Task brief: Transcribe the stretch of lines from the one containing "Blog (307, 969)" through the last line, reproducing each one exactly.

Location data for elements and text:
------------------------------------------------

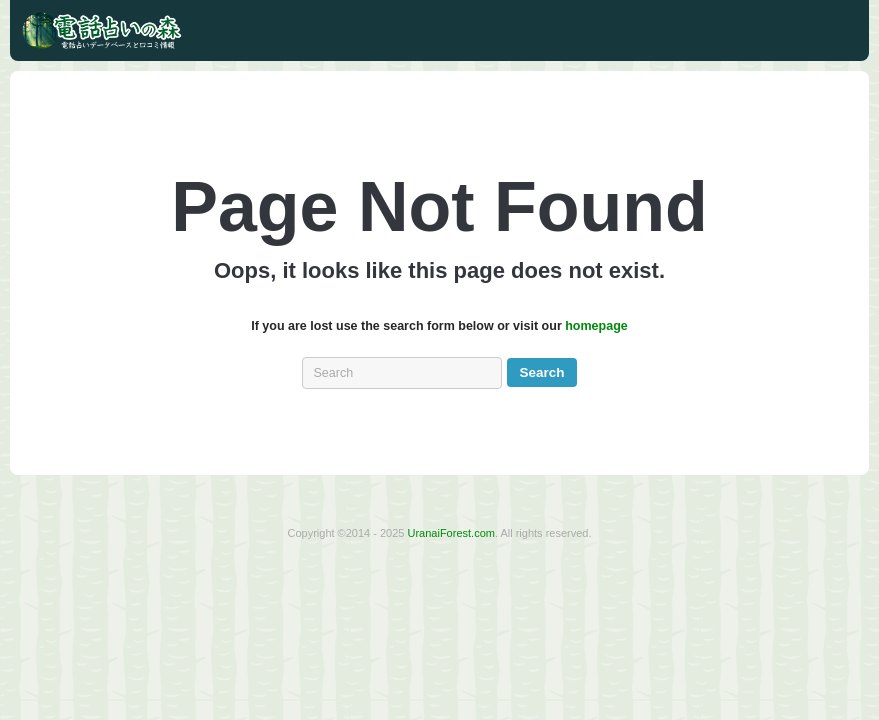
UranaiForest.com (451, 533)
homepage (596, 326)
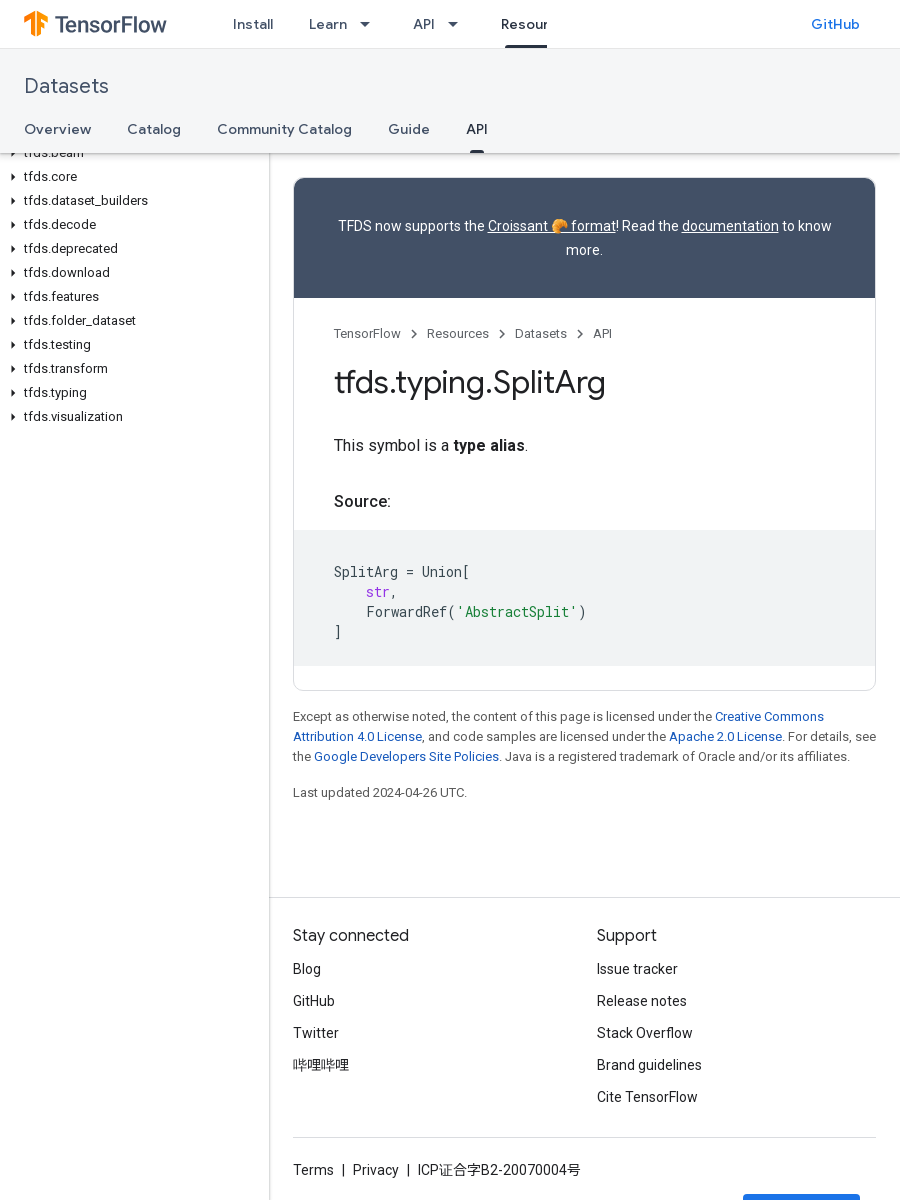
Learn (328, 24)
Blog (307, 969)
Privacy (376, 1170)
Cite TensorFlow (647, 1097)
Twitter (316, 1033)
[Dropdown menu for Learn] (371, 24)
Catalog (154, 129)
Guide (409, 129)
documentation (730, 226)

------------------------------------------------

Response:
Blog (307, 969)
Privacy (376, 1170)
Cite TensorFlow (647, 1097)
Twitter (316, 1033)
[Dropdown menu for Learn] (371, 24)
Catalog (154, 129)
Guide (409, 129)
documentation (730, 226)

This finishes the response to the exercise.